• _Selected passage_
— Begin —

So I did some Googling. A search for "mulled beer" returned half a million results, but a recipe highlighted by Bon Appetit caught my attention. It came from an 1891 bartending guide and basically sounded like a hot toddy made with beer:
Dissolve a spoonful of bar sugar in a little hot water in a mug, fill the mug with ale, grate nutmeg over the top and serve.
As I tend to do -- often with questionable results -- I improvised on the recipe. Instead of sugar, I used honey, and instead of nutmeg, I used cinnamon. I also added lemon because hot toddy. Since "ale" is such a broad class of beers, I also decided to get a mixed six-pack and experiment on my coworkers. The results were questionable, but amazingly, two of the mulled malt cocktails turned out to be pretty damn delicious. Here's the breakdown, in some specific order.

— End —

• _Challenge 1_
Answer these questions about the mulled beer passage, one per line:
(a) In what year was the bartending guide with the recipe published?
(b) What spice did the writer use in place of nutmeg?
(c) What did the writer buy to experiment on coworkers?
• _Challenge 2_
Return a section of the mulled beer passage exactly as it appears, beginning at the words "As I tend to" and stopping after "some specific order.".

• _Dataset extract_
— Begin —

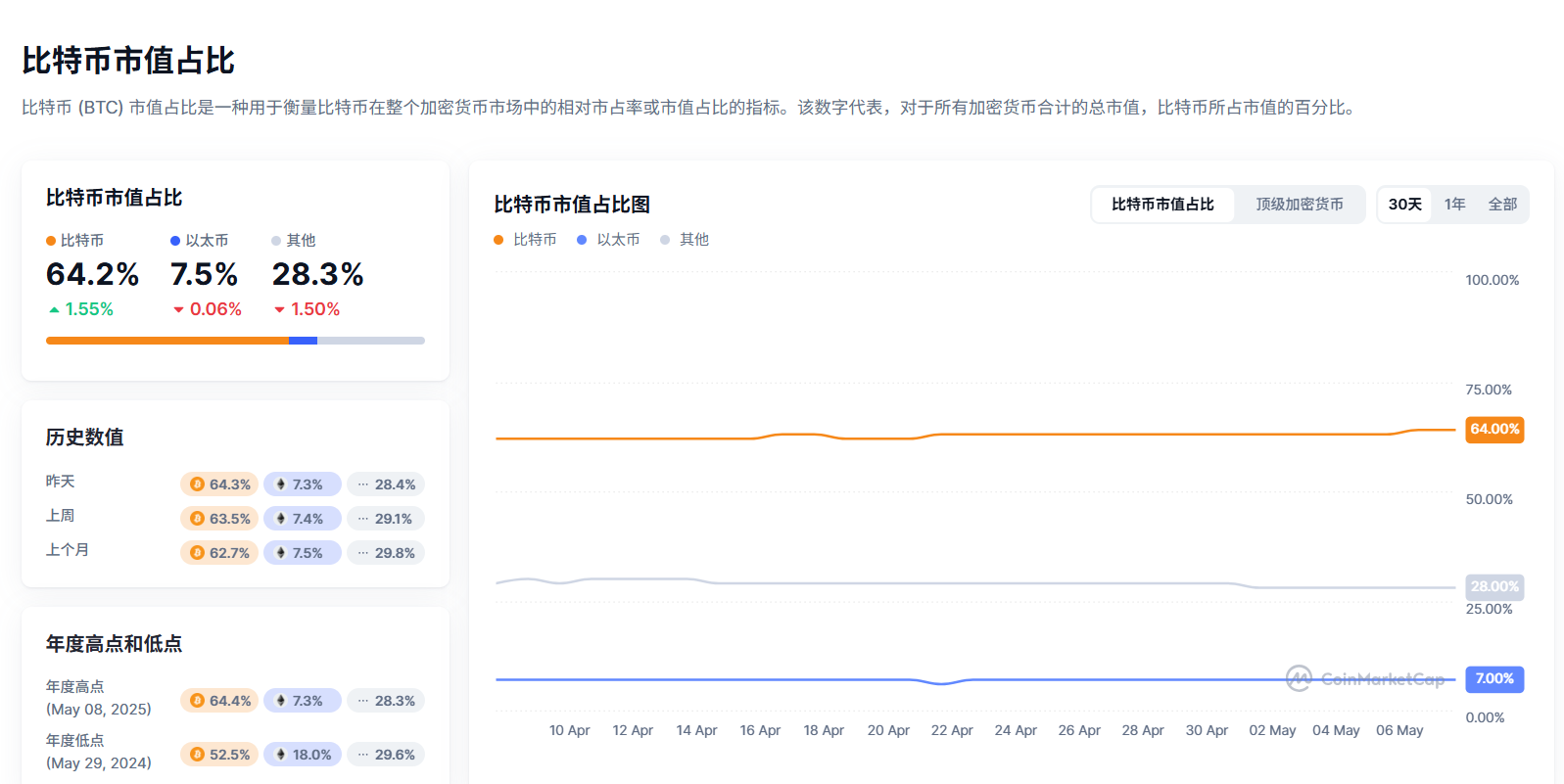Screen dimensions: 1564x784
Task: Click the Ethereum icon in the 18.0% badge
Action: click(x=281, y=755)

— End —

• _Full answer 1_
(a) 1891
(b) Cinnamon
(c) A mixed six-pack

• _Full answer 2_
As I tend to do -- often with questionable results -- I improvised on the recipe. Instead of sugar, I used honey, and instead of nutmeg, I used cinnamon. I also added lemon because hot toddy. Since "ale" is such a broad class of beers, I also decided to get a mixed six-pack and experiment on my coworkers. The results were questionable, but amazingly, two of the mulled malt cocktails turned out to be pretty damn delicious. Here's the breakdown, in some specific order.